Task brief =>
Exactly as written, return the entries below, minus any pictures.

Dataset entries
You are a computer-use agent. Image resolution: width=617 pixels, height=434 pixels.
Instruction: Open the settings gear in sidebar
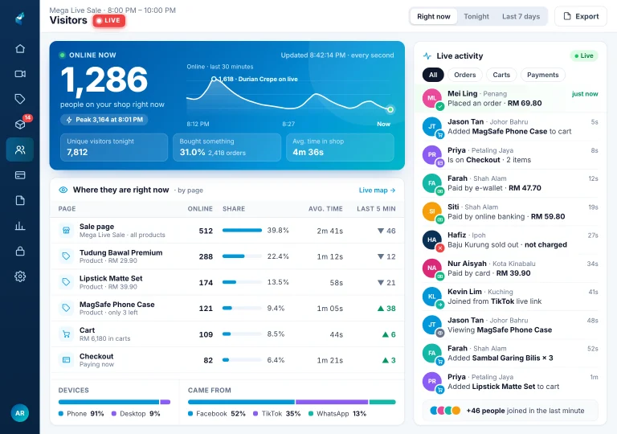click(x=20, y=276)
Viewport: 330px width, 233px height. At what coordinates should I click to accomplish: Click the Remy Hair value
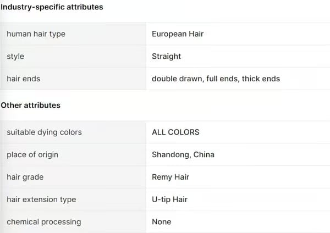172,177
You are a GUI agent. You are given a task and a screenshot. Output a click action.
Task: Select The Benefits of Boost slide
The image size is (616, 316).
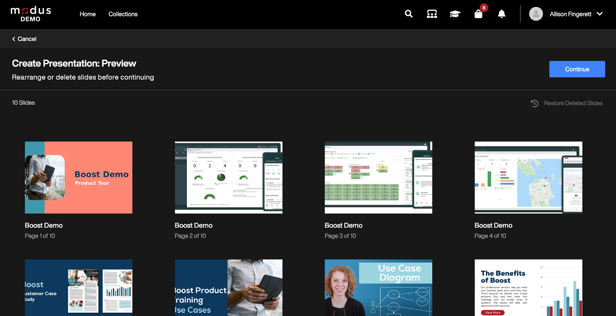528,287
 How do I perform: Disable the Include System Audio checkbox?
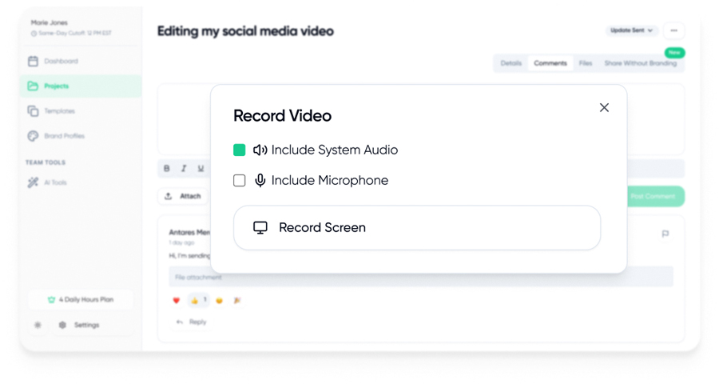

Task solution =>
You are a computer-use agent. Image resolution: width=617 pixels, height=434 pixels.
Instruction: Open the settings gear in sidebar
click(x=20, y=276)
Viewport: 330px width, 233px height. At what coordinates should I click to accomplish: Click the Remy Hair value
172,177
You are a GUI agent. You are given a task and a screenshot. Output a click action.
Task: Select The Benefits of Boost slide
The image size is (616, 316).
528,287
 How do I perform: Disable the Include System Audio checkbox?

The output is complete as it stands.